JYellowL: “my music is a form of release to me”

by James Hendicott
0 comment

Having long been at the forefront of the rise of Irish hip-hop, JYellowL is years into an impressively varied career, but his focus remains heavily on learning.

Of Nigerian-Irish origin, Jean-Luc Uddoh is fiercely political in his outlook, with his music blending that interest with a deeply personal side. Three years since his last record, he’s exploring the lofty aim of perfection.

“There’s definitely another album on the way, I’m about 60% of the way through with it, but I want to make sure that it’s perfect,” he says. “I want it to be a perfect album. I want to make sure I’ve said what I want to say, that it’s ready for the world.”

“Most of the time my songwriting is built around a concept that comes before the lyrics. I try to speak to myself and understand what it is I am trying to say, and then rely on my creativity to say it in a way that sounds good. It’s a method of my songwriting process.”

“If I want to say something emotional, for example, I have to make sure the music is crafted towards the emotion I’m trying to portray. It’s very important to me to be able to communicate that clearly to producers. When I outsource that, knowing myself what I want is very important. Trying to sonically describe something that’s in your head can sometimes lead to them looking at you like you’ve three heads. So I picked up some music theory, piano, keyboard… at least I can have a skeletal structure then of what it is I am looking for.”

“It’s something I’ve got better at, I’ve learnt a lot from working with different people. Each producer is different, they might be better at sampling or better at more traditional music.”

A lot of that music takes on a distinctly political tone, a natural follow on from JYellowL’s degree in politics and the way he thinks.

“What it is for me as a person is that I’m very much a thinker,” he explains “I like to analyse the world and be constructive, understand things well, how the world works and why things are the way they are. As I got older I realised that a lot of politics actually affects our lives more than anything, economics, standard of living, stuff like that. A lot of people aren’t aware how certain things actually impact them.”

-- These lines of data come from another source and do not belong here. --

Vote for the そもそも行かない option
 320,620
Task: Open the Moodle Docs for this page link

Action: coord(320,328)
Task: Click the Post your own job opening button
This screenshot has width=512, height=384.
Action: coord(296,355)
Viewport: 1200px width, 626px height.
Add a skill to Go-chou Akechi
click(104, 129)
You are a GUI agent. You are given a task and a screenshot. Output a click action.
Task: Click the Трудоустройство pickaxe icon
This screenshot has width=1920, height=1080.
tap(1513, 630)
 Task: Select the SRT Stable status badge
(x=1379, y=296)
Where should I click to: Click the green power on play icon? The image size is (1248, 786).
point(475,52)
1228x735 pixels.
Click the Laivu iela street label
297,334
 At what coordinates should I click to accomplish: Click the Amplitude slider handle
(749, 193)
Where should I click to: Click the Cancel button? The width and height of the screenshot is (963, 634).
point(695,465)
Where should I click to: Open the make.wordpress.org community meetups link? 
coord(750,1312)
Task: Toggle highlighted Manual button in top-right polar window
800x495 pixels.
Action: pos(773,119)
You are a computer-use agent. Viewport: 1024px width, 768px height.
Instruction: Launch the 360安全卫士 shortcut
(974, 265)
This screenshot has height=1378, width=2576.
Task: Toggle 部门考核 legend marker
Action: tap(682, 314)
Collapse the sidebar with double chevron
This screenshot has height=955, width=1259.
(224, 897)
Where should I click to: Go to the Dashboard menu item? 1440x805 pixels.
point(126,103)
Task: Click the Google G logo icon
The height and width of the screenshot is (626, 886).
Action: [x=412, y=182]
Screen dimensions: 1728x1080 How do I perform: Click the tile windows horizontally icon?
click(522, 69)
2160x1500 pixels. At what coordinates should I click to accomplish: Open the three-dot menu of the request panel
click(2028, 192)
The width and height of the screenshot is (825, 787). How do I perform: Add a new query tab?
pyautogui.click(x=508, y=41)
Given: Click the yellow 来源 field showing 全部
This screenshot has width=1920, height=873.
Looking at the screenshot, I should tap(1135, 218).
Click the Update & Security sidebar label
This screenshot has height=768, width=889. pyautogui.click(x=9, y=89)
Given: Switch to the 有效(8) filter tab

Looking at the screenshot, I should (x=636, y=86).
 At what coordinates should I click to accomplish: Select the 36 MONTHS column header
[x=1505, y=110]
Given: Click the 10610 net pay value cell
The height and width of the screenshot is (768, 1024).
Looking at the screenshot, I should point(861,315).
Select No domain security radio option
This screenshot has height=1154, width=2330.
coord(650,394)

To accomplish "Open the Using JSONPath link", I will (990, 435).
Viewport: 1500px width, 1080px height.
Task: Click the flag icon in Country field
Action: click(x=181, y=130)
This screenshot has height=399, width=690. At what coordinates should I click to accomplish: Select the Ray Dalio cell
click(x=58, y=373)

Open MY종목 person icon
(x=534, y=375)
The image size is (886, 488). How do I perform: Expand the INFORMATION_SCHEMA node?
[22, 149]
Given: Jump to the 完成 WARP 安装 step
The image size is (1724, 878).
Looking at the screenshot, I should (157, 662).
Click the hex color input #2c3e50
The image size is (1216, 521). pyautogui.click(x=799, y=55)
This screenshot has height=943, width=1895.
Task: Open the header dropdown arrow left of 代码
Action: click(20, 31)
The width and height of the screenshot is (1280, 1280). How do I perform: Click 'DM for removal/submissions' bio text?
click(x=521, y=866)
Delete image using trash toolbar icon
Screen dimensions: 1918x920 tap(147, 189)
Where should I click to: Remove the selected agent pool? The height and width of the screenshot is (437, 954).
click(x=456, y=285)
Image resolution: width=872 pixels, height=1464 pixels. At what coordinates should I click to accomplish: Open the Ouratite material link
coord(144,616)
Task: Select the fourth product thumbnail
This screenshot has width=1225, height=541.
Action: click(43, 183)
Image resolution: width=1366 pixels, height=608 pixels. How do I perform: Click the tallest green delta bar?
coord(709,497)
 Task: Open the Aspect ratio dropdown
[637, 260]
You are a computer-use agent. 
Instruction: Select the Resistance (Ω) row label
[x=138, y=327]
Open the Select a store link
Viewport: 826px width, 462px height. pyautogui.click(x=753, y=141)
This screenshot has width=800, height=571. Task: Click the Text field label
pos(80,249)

“I always speak about these things in my music, things that I feel I need to give attention to, as an outlet. In a way, it’s a form of release for me. Putting out my music is a natural step. It’s like having a conversation, if something annoys you, you have a conversation with someone else. For me, the next step is putting it to music. For one, I’d like people to understand that immigrants are not the source of your problems.”

“I learn a lot from watching big acts now, and how they sequence their sets and connect with their audiences. That’s one of the big things I’m working on.”

JYellowL’s music has taken him in a couple of strange directions, not least competing for Ireland’s Eurovision entry last month, and a prominent role in the soundtrack to one of the FIFA football video games.

“Eurovision was a rollercoaster of emotions,” he says. “There were a lot of amazing interactions with great people, surrounded by great musicians. The beauty of it was the variety. Music is so subjective and when it comes from such polarised styles of music with only one winner, that’s difficult, but it was really fun.”

“Even to this day I have people on this journey with me because of FIFA. It’s crazy that it’s been five years, there are people from all over the world that I connect with because of the game. It’s amazing to know that my music is part of people’s lives, and connects with their memories.”